From Voice of America
The Syrian-German director of an Oscar-nominated documentary about the life of al-Qaida-linked extremists in Syria said he took enormous risks during filming to better understand what led to the rise in extremism in his home country.
Talal Derki, the director of Of Fathers and Sons, is in Los Angeles, where his film will compete with four others in the Best Documentary Feature category Sunday at the 91st Academy Awards.
Derki began a risky journey in 2014 when he traveled to northwestern Syria and acted as an al-Qaida sympathizer for two and a half years to produce his documentary.
“It was a dangerous task. I could have been killed at any moment by different means,” Derki told VOA during an interview.
“But I undertook the risk in order to understand what led to the growth and spread of the extremist ideology in my home country, Syria,” he added.
Derki worked as a cameraman during the Syrian uprising in 2011 and reported from the ground for international news agencies.
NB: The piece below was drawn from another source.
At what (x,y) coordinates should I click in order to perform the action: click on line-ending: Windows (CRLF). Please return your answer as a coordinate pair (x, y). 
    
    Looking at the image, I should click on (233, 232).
His new documentary follows the daily life of a Syrian jihadist named Abu Osama, a father of six children who worked as a landmine sweeper and bomb diffuser for al-Qaida offshoot al-Nusra Front in Idlib province in northwestern Syria.
Al-Nusra Front was a jihadist organization established in late 2011 as a branch of al-Qaida fighting against the Syrian government forces in the Syrian civil war. The group gradually gained territory and aimed to establish an Islamic state in the country. In an attempt to avoid international sanctions, the group has claimed it has severed ties with al-Qaida and rebranded itself as Hayat Tahrir al-Sham (HTS). The group has remained internationally sanctioned as a terror group, nevertheless.
Derki, who identifies as a liberal Muslim, contacted the group in 2014 and convinced them he was an Islamist to order to gain direct access to their daily lives. He was with them until the end of 2016.
“I convinced them that I sympathized with their beliefs so I could be able to take an inside look at what is going on in my country,” he told VOA.
Derki’s adventurous yet risky journey resulted in a film that depicts the complex relationship a jihadist has with his children: trying to balance the love he has for them with the dystopian ideals and brutal jihadist ideology he adheres to as a member of the militant group.
The film showed nuances of Osama’s personality and his bond with his children. There are moments in the movie that show the father be loving and affectionate with his children, while at the same time he encourages them to join the jihadist fight.
“I didn’t want to criticize the characters in my movie. I wanted to understand through long observation of the social life. I wanted to show the deep split in Abu Osama’s personality that was caused by hatred and fanatic belief. How could a loving father send his 13-year-old boy to war as a jihadist?”
By showing Osama’s relation to his children and the jihadist group justifying its violent actions, Derki said he intended to give viewers a glimpse into how hate flourishes during conflict and leads to a series of unspeakable violence as witnessed during the Syrian conflict.
The Syrian multisided war has been ongoing since March 2011, with devastating results: About a half-million people have been killed and as many as 12 million displaced, both within and outside the country’s borders. The conflict initially started by anti-government protests as part of the Arab Spring, but later included multiple local fighting groups with widespread international involvement.